1. Remember what God has said and done
“But I said to you, ‘Don’t be shocked or afraid of them! The Lord your God is going ahead of you. He will fight for you, just as you saw him do in Egypt. And you saw how the Lord your God cared for you all along the way as you traveled through the wilderness, just as a father cares for his child. Now he has brought you to this place.’” (Deuteronomy 1:29–31)
When we are afraid, we need to remember what God has said in His Word.
“Be strong and courageous. Do not be afraid or terrified because of them, for the Lord your God goes with you; he will never leave you nor forsake you.” (Deuteronomy 31:6)
We need to remember what God has done.
The Lord has done great things for us, and we are filled with joy. (Psalm 126:3)
The God who created everything in existence, parted the sea, raised the dead, saved your marriage, found you a job, healed your hurt, and saved your soul, can certainly bring you safely into tomorrow.
2. See what God is doing
“But even after all he did, you refused to trust the Lord your God, who goes before you looking for the best places to camp, guiding you with a pillar of fire by night and a pillar of cloud by day. (Deuteronomy 1:32–33)
Not only has God done all of these things. He is still doing them! He is still looking out for us. Still guiding us. He is still with us, even when we’re doubting Him. Open your eyes and see!

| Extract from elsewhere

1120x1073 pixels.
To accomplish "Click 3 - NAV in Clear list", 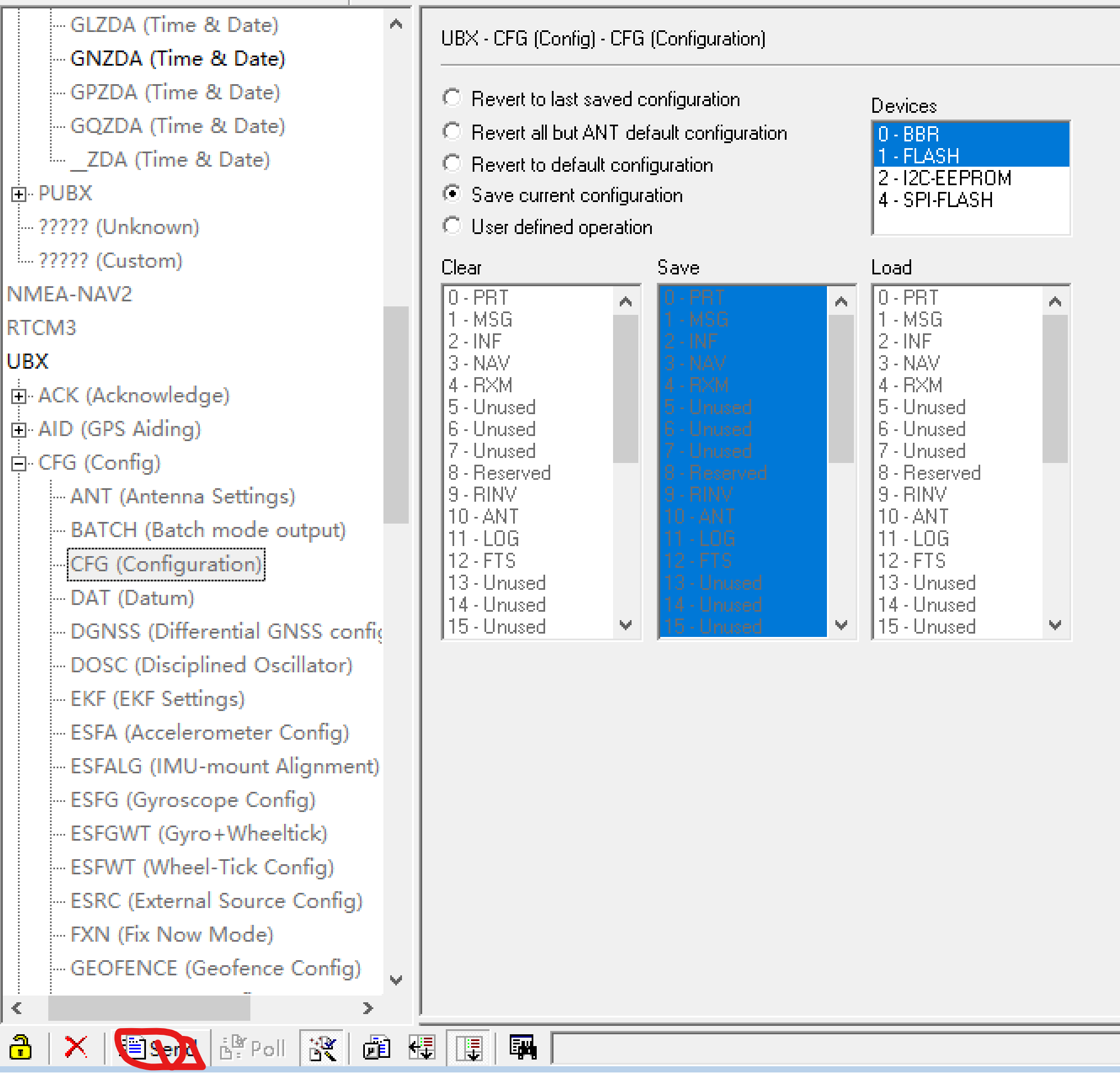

3. Follow where God is leading
“’Look! He has placed the land in front of you. Go and occupy it as the Lord, the God of your ancestors, has promised you. Don’t be afraid! Don’t be discouraged!’ “But you all came to me and said, ‘First, let’s send out scouts to explore the land for us. They will advise us on the best route to take and which towns we should enter.’” (Deuteronomy 1:21–22)

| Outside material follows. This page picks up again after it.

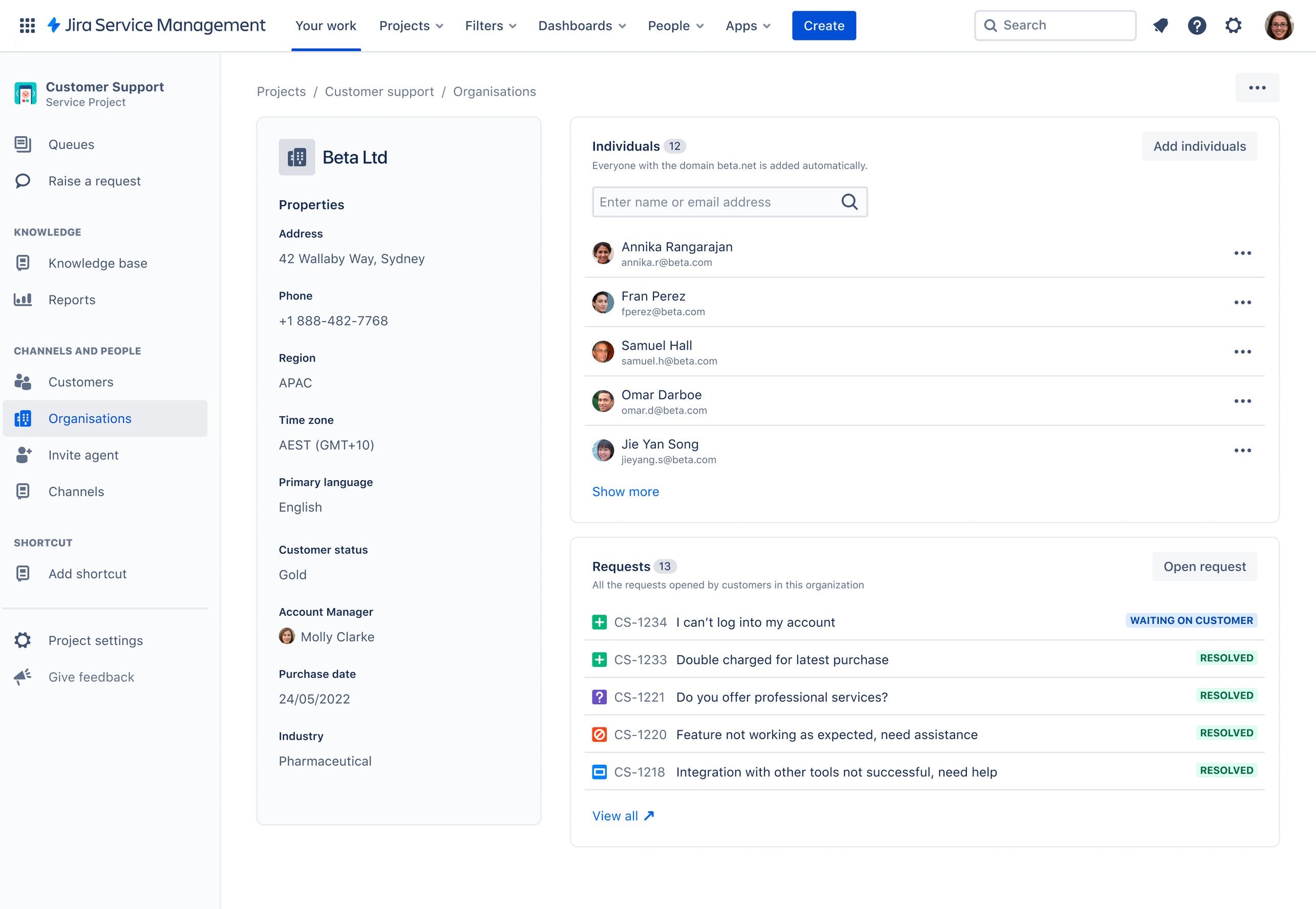
Task: Click the user profile avatar
Action: click(1279, 26)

It’s a good idea to carefully think out, discuss, plan, and consider options before making a critical decision. It seemed like a good idea here, even to Moses. But we can succumb to “paralysis of analysis” and never do anything! That’s when the fear sets in.
If you stand at the edge of a high dive contemplating whether or not to jump… the longer you stand there, the more afraid you are likely to become and the less likely you are to jump.
It’s a good idea to explore your options when buying a house or considering a job offer. But it’s a bad idea when God says “Go!” or “Follow me!”
The longer you wait, the more fearful you will become, and the less likely you are to obey.
4. Know that God is with us
“And if the Lord is pleased with us, he will bring us safely into that land and give it to us. It is a rich land flowing with milk and honey. 9 Do not rebel against the Lord, and don’t be afraid of the people of the land. They are only helpless prey to us! They have no protection, but the Lord is with us! Don’t be afraid of them!” (Numbers 14:8–9)
One of my children has frequent nightmares. It is not uncommon for her to come into our bedroom and wake us up several times a night. We have taught her to pray when she is afraid, but that often doesn’t quell her fears as much as either of us would hope. So I have taught her a simple rhyme to recite whenever she feels afraid:
I have nothing to fear because God is near.
It’s okay if you don’t know what’s going to happen tomorrow, next month, or next year. None of us do. But God does. And no matter what tomorrow brings, God promises to walk us through it. We have nothing to fear because God is always near.
Ask yourself: Why am I afraid?
And now: What would I do if I wasn’t afraid?
The answer is usually trust and obey.